Now, ask yourself if the economic consequences of the simultaneous failure of 3,297 community banks would be worse than the impact of the solitary failure of the seventh-largest bank?
Both events would create direct losses to bank customers. Both would create contagion as investors panic, lose confidence in the soundness of the financial system and the credibility of regulators, and withdraw their assets from remaining financial institutions until the government does something to restore confidence.
If your intuition tells you that the failure of the solitary large bank is likely to be less traumatic and more easily digested by the economy than the negative impact generated by the simultaneous failure of 3,297 community banks, then you do not believe in the Dodd-Frank concept of systemic risk.
The “Gedankenexperiment” suggests that big and small banks are alike in that if a sizable component of the industry fails — be it in the form of a single large failure or in the form of many community bank failures — there will be serious negative economic consequences. Systemic risk — which has been characterized as having the potential to generate a financial crisis— cannot be exclusively housed in a few large institutions.

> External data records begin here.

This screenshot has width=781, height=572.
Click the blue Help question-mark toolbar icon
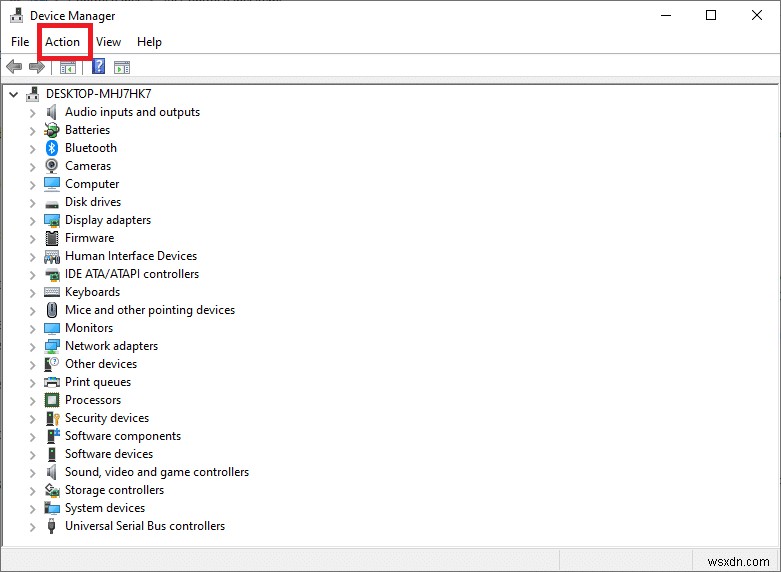coord(99,66)
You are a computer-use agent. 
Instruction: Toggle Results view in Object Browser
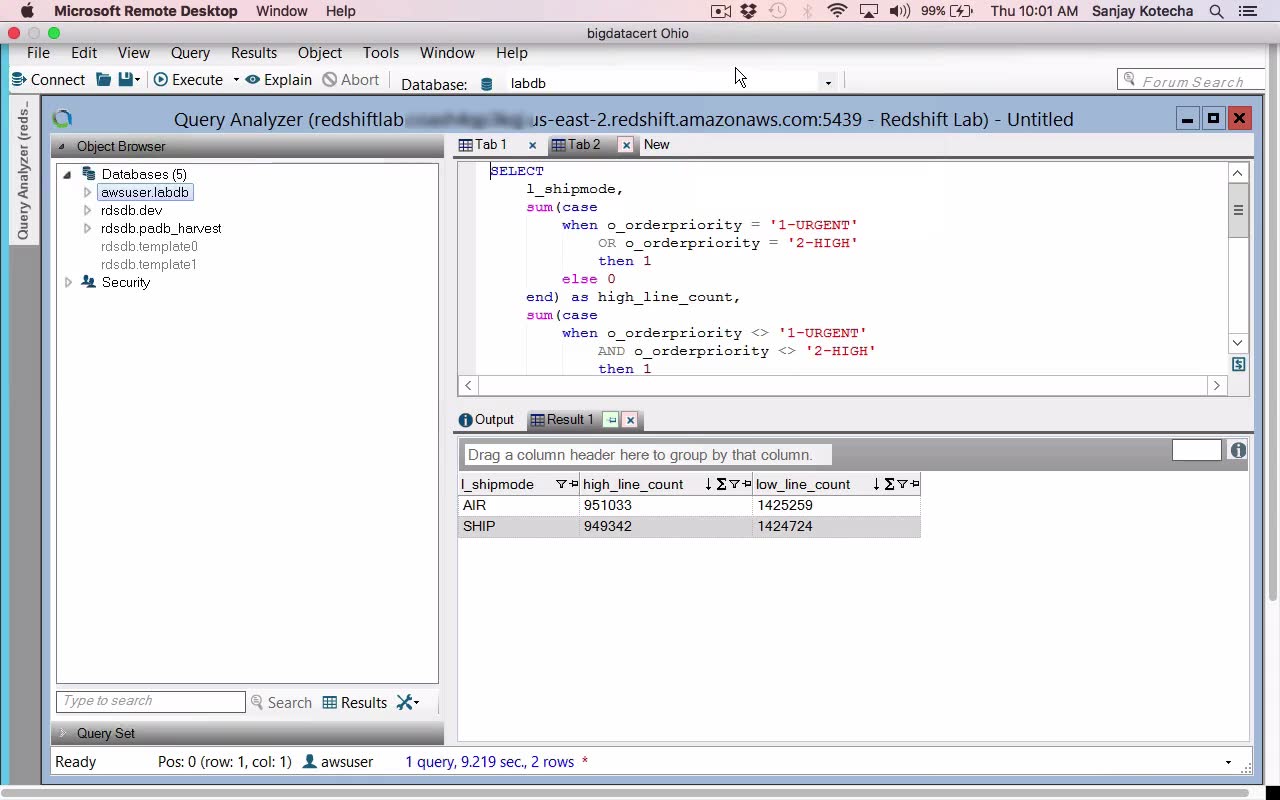tap(354, 703)
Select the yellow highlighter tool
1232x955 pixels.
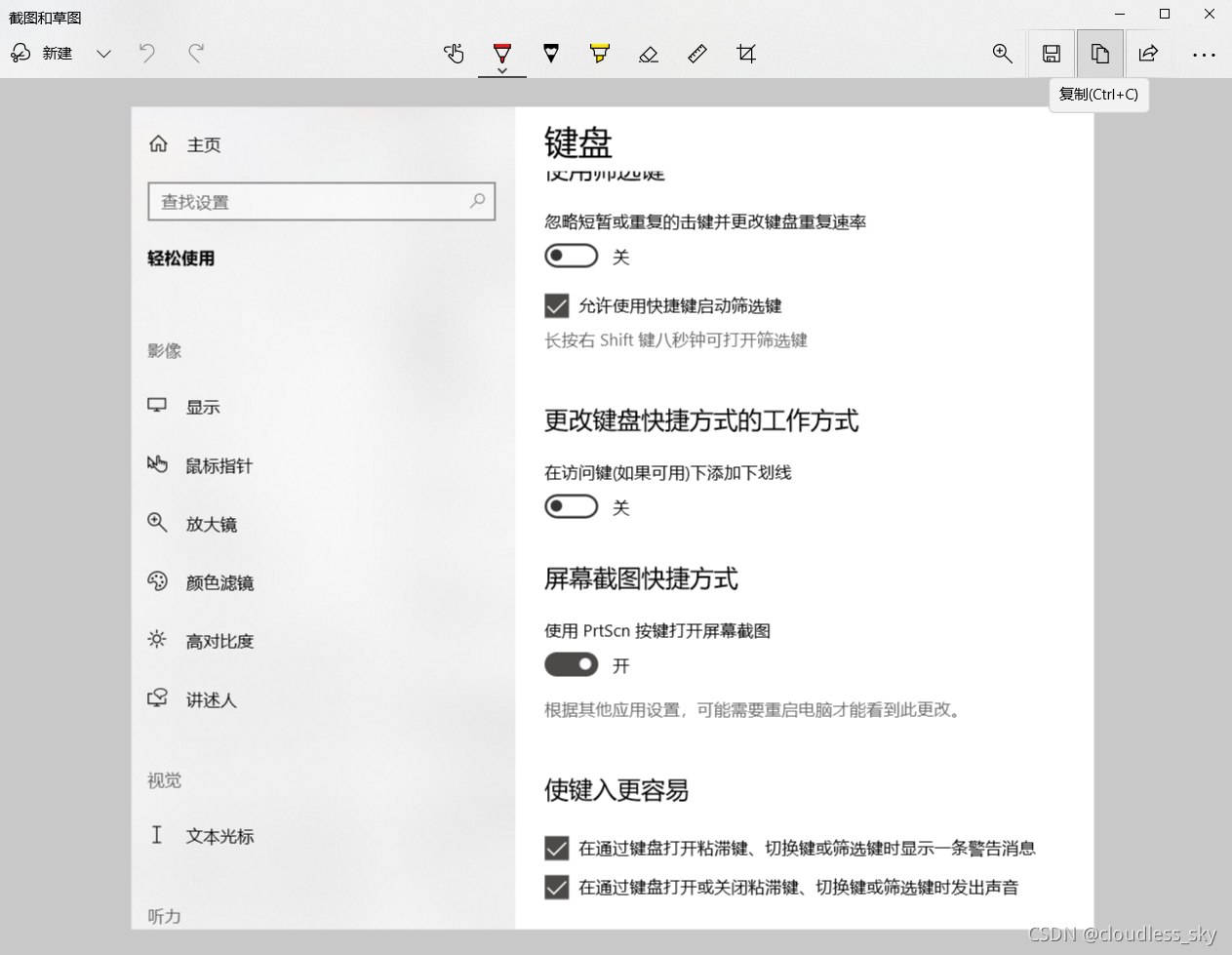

The thought experiment is imaginary because, even if all the community banks in our simulation were insolvent, the government would never close 3,297 banks in a single weekend — it simply cannot do it. The record count for weekend closures is nine banks in October 2009. Even at this record pace, 3,297 bank closures would take 367 weeks—more than seven years.
But real-world considerations suggest that the failure of a sizable share of community banks — even if their individual resolutions are delayed over time — would create sizable costs for the economy. Some may not think of this as a systemic event if they treat each individual failure as a separate event, instead of realizing that the financial crisis actually caused the slow-motion closure of hundreds of community banks over the course of years. And the economic costs have been legion.
Regulators postponed closing community banks until they had the resources to do so, even though delaying bank closures substantially increased failed-bank loss rates. The economic costs of community bank failures accumulated as the prolonged banking crisis depressed lending and growth for nearly a decade.
Is the simultaneous failure of thousands of community banks demonstrably worse for the economy than the failure of one large institution? The nature of systemic risk hinges on the answer to this question.
There is no evidence backing the Dodd-Frank assumption that the economic loss rate inflicted by a bank failure increases dramatically beyond a certain institution-size threshold. Based on the FDIC’s resolution experience, loss rates on large bank failures are modest compared with loss rates for smaller institutions — a fact clearly at odds with the Dodd-Frank approach for identifying SIFIs. For example, the largest failure of all time — of Washington Mutual — cost the FDIC nothing.
Similarly, there is no evidence that interconnectedness, mix or the scope of an institution’s activities predict the loss rate that an institution’s failure will impose on the economy.
Does a SIFI failure cause more economic pain than the failure of a single community bank? Surely. But can the failure of hundreds of community banks, even if they fail in slow motion over years following a financial crisis have a systemic impact? I think so.
Perpetuation of the myth of light-bearing aether forestalled the development of modern light theory for more than a century. Progress on financial stability requires that we re-examine the Dodd-Frank concept of systemic risk and refocus attention on the real causes of financial crises.